What's new (2021.03.04)

  • Add trained weights with Yolo V4, V4 Tiny model
  • Optimized performance for Jetson Nano with Onnx and Tensor RT core

Dataset

The dataset contains 4600 original images including images from Coco Dataset, Google open images v4, and images we collected by ourselves. Images are labeled into 12 classes manually following Seattle Government's recycling rule. After data augmentation, 80% of images are used for training and 20% of images are used for testing. The best training result we got is 71% MAP @ 50% confidence threshold.

Running Snapsort on Windows/Linux

To run Snapsort on a Windows device, please install all the dependencies listed below and Darknet Yolo V4 by AlexyAB(see Prerequisites below).

Prerequisites

Installing Python and dependencies

Installing Yolo V4

The Yolo V4 model needs to be installed before using our trained weight. The most Windows-friendly version I found is from AlexAB.

Usage

Step 1: Download and unzip

Download and unzip all the files into the Yolo build file. My file location C:\darknet-master\build\darknet\x64.

cd C:\darknet-master\build\darknet\x64
git clone https://github.com/Kuchunan/SnapSort-Trash-Classification-with-YOLO-v4-Darknet-Onnx-TensorRT-for-Jetson-Nano.git

Step 2: select a weight to be used

Change the file location according to the weights you want to use at line 159~162 in darknet_video-Ku.py. Option 1. 12 classes detection

configPath = "./backup/0311_files/yolov3_5l-GIX_0304_test.cfg"
weightPath = "./backup/0311_files/yolov3_5l-GIX_0326_best.weights"
metaPath = "./backup/0311_files/Aug.data"

Option 2. 3 classes detection(Recycle, Landfill, Compost)

configPath = "./backup/0311_files/yolov3_5l-GIX_0308_RLC_test.cfg"
weightPath = "./backup/0311_files/yolov3_5l-GIX_0308_RLC_best.weights"
metaPath = "./backup/0311_files/Aug_RLC.data"
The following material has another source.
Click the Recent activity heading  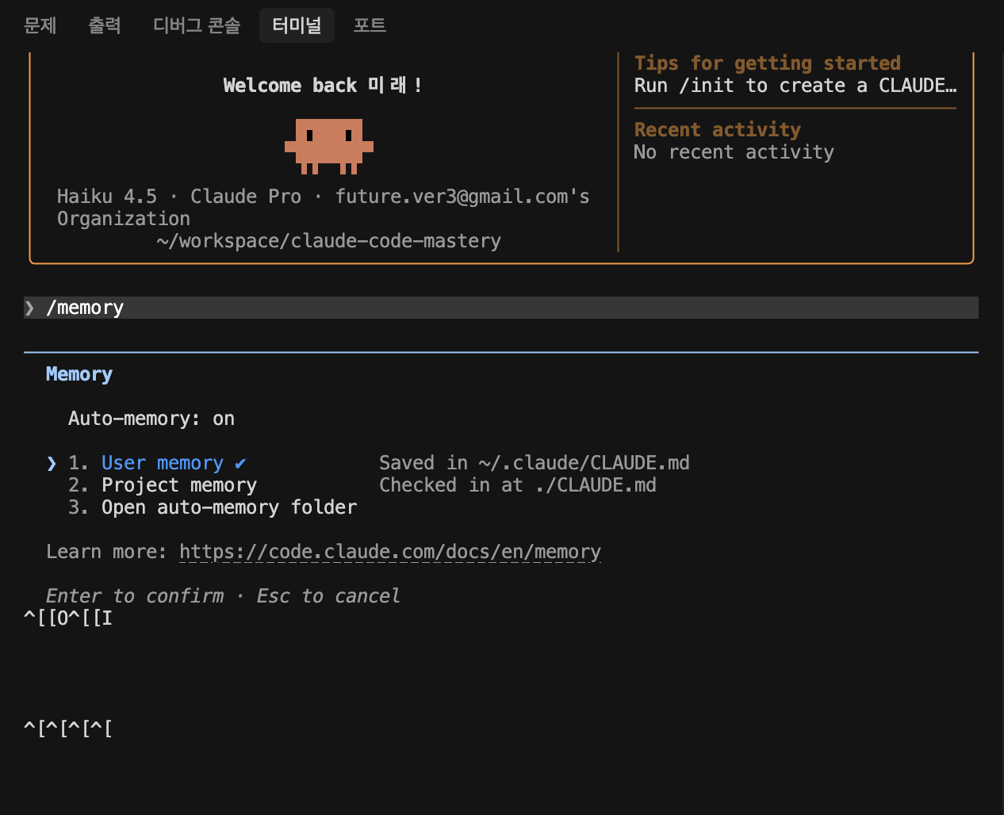pyautogui.click(x=717, y=130)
Option 3. 12 classes with Yolo V2

configPath = "./backup/yolov2/yolov2_GIX_test.cfg"
weightPath = "./backup/yolov2/yolov2_GIX_best.weights"
metaPath = "./backup/0311_files/Aug.data"
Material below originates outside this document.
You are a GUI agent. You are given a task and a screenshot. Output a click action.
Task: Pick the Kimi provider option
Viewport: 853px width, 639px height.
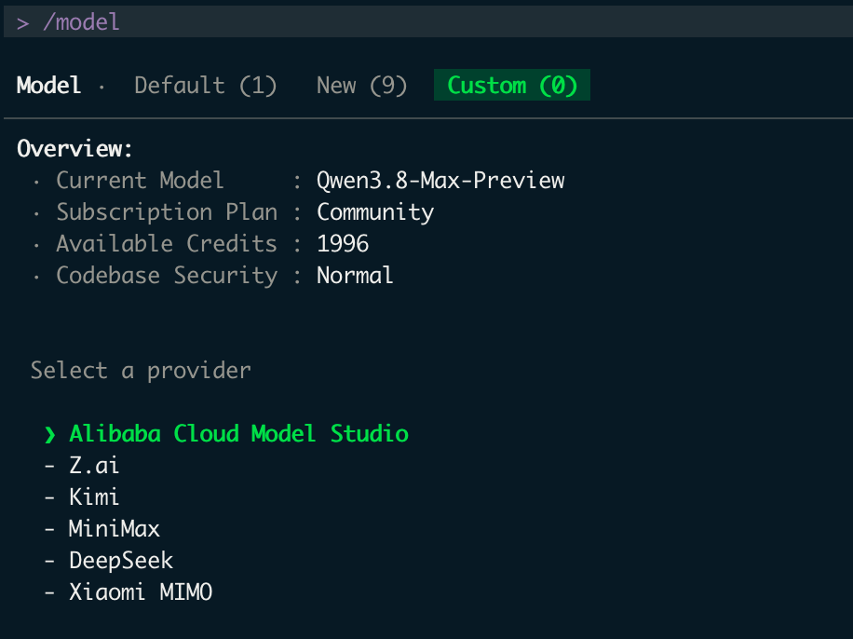tap(93, 496)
Option 4. 12 classes with Yolo V4

configPath = "./backup/Yolo_V4&V4_Tiny/yolov4_GIX_best-416.cfg"
weightPath = "./backup/Yolo_V4&V4_Tiny/yolov4_GIX_best-416.weights"
metaPath = "./backup/0311_files/Aug.data"

Option 5. 12 classes with Yolo V4 Tiny (416*416)

configPath = "./backup/Yolo_V4&V4_Tiny/yolov4-tiny_GIX-416.cfg"
weightPath = "./backup/Yolo_V4&V4_Tiny/yolov4-tiny_GIX-416.weights"
metaPath = "./backup/0311_files/Aug.data"

Option 6. 12 classes with Yolo V4 Tiny (640*640)

configPath = "./backup/Yolo_V4&V4_Tiny/yolov4-tiny_GIX-640.cfg"
weightPath = "./backup/Yolo_V4&V4_Tiny/yolov4-tiny_GIX-640.weights"
metaPath = "./backup/0311_files/Aug.data"

Step 3: change the interval of audio instruction

Audio instruction will be given every 45 frames(default). It will collect all the detection results in these frames, merge the result for IoU higher than 50%, and give the audio feedback of the highest possibility. You can change the interval on line 14.

AvergeOverTime = 45

You can change the IOU on line 71.

def nms(detections,threshold=.5):

Step 4: other minor changes

To change video quality:

VWidth = 1280
VHight = 720

To change input camera (0 means built-in camera)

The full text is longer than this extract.